RICHMOND, Va. – Some of the oldest and largest Confederate statues in the U.S. tower over Monument Avenue, a four-lane road that has served as Richmond’s parade route. The avenue, lined with trees, churches and historic mansions, cuts through the heart of the city and is perhaps the most prestigious address in all of Richmond.
The 5-mile street draws history buffs from around the world and thousands of runners stride past the monuments during the city’s marathon. The road takes its name from the statues that mark its major intersections. The century-old monuments may also make Richmond the next ground zero in the fight over Civil War statues.
The city, the former capital of the Confederacy, was in the midst of studying how to add historical context to the statues when white supremacists converged on Charlottesville — about 75 miles (120 kilometers) away — on Aug. 12. A woman was killed that day when authorities say a man who has been described as an admirer of Adolf Hitler and Nazi Germany drove his car through a crowd. The deadly violence sparked new calls for the monuments in Richmond to come down.
Richmond has five soaring Confederate statues along its famed Monument Avenue. The first monument, honoring Gen. Robert E. Lee, was erected in 1890, decades after the end of the Civil War. So beloved was Lee — a Virginia native and commander of the Army of Northern Virginia — that thousands of people gathered that year to help haul his monument’s enormous parts from the train they arrived on to their resting place. Many took pieces of the ropes they used to move the statue home as souvenirs.
The other statues were raised in the early 20th Century, when Jim Crow laws were eroding the rights of black citizens. Sitting on top of a horse on one pedestal is J.E.B. Stuart, the prominent Confederate cavalry commander and major general.
Farther down the avenue stands the likeness of Jefferson Davis, president of the Confederacy. In 1919, the city unveiled a monument to Thomas “Stonewall” Jackson, the Confederate general who died days after being mistakenly shot by his own troops. Later, Richmond added the monument of Matthew Fontaine Maury, an oceanographer and commander in the Confederate Navy.
A statue of black tennis hero Arthur Ashe, a Richmond native, was added to Monument Avenue in 1996, provoking a nationally publicized and racially charged dispute.
Despite occasional small acts of vandalism, there have been few protests against the monuments.
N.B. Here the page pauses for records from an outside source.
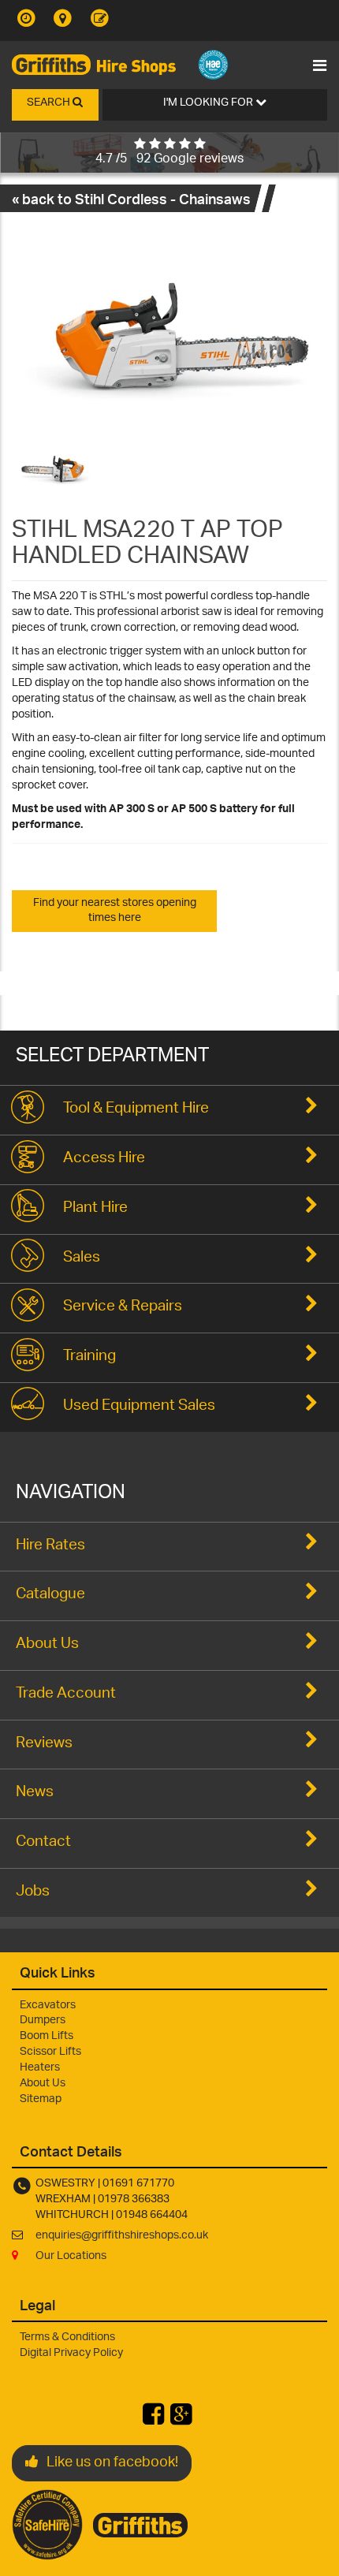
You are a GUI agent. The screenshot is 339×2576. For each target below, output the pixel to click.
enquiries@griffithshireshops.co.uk (121, 2236)
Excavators (48, 2005)
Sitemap (40, 2099)
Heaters (40, 2068)
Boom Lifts (46, 2036)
Democratic Mayor Levar Stoney, who is black, initially said the monuments should stay put, but appointed a commission to make recommendations about how to add historical context — likely with signage — and study adding new statues. Stoney said in June that he was insulted by the Confederate figures but believed telling the whole truth about their history was the best place to start.
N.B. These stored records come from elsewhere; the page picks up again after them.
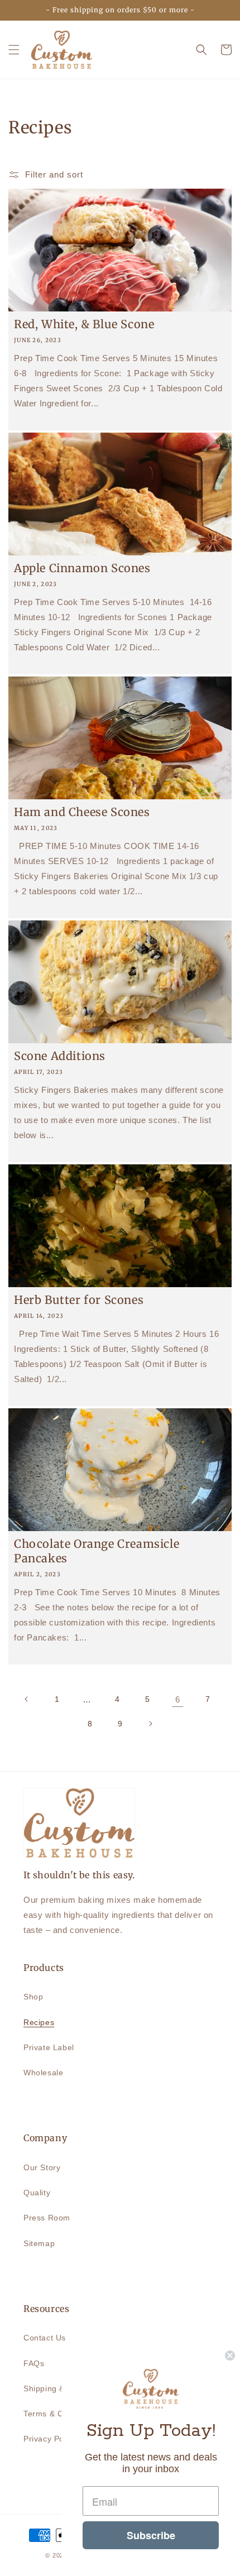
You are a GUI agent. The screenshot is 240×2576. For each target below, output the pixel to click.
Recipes (38, 2022)
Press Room (46, 2217)
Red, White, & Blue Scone (84, 324)
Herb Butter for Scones (78, 1300)
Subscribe (151, 2535)
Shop (33, 1996)
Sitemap (39, 2243)
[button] (14, 49)
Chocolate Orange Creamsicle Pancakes (96, 1551)
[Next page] (150, 1723)
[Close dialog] (230, 2355)
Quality (36, 2192)
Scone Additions (59, 1056)
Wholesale (43, 2072)
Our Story (41, 2167)
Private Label (48, 2047)
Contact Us (44, 2337)
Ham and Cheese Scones (82, 812)
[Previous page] (27, 1699)
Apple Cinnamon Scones (82, 568)
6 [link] (177, 1699)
In the wake of the deadly Charlottesville rally, however, Stoney announced that the commission of historians, experts and community leaders would consider “the removal and/or relocation of some or all” of the statues.
“While we had hoped to use this process to educate Virginians about the history behind these monuments, the events … may have fundamentally changed our ability to do so by revealing their power to serve as a rallying point for division and intolerance and violence,” Stoney said in a statement.
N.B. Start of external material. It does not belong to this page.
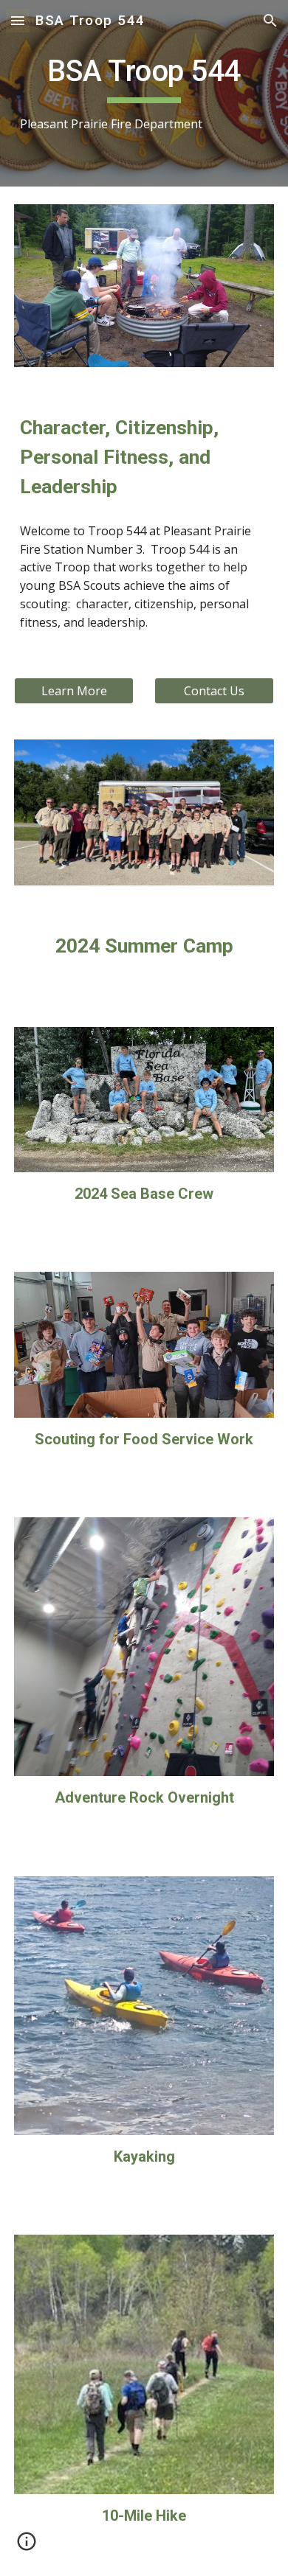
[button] (17, 20)
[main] (144, 93)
Since the Charlottesville rally, Democratic Virginia Gov. Terry McAuliffe has also reversed an earlier position and called for communities in the state to move monuments to museums.
Among those backing removal of Richmond’s monuments are two great-great-grandsons of Jackson. In a letter to the mayor published by Slate, Jack and Warren Christian called the monuments “overt symbols of racism and white supremacy” and said their removal is long overdue. A Davis descendant told The Associated Press he supports moving the monuments to appropriate settings, such as museums, while a relative of Lee said that “if taking down the statues helps us not have days like Charlottesville, then we’re all for it.”
B. Frank Earnest, heritage defense coordinator for the Sons of Confederate Veterans, has said the statues should stay and the mayor should “let things cool down.” He also said taking down the monuments would violate a state law that says war memorials can’t be removed, damaged or defaced.
That’s an issue that will likely play out in court because there’s legal ambiguity about whether the law applies to statues such as the Lee monument, which was erected before the measure was passed.
A group called Americans for Richmond Monument Preservation — led by a former commander of the Virginia division of the Sons of Confederate Veterans — had asked the state for a permit to hold a rally at the Lee statute in September. But Bragdon Bowling said the group canceled its plans after the violence in Charlottesville, telling reporters he did not “want to be part of an event where people are hurt or killed.”
OTHER CONFEDERATE CONTROVERSIES
Debates over Confederate monuments have roiled cities across the South, and the events in Charlottesville have increased the pace of their removal. Four Confederacy-related monuments were hauled away on trucks under cover of darkness in Baltimore. In Birmingham, Alabama, a 52-foot-tall (15-meter) obelisk honoring Confederate soldiers and sailors was covered by wooden panels at the mayor’s order. A statue of the U.S. Supreme Court justice who wrote the 1857 Dred Scott decision that upheld slavery and denied citizenship to African-Americans was removed from the grounds of the Maryland State House.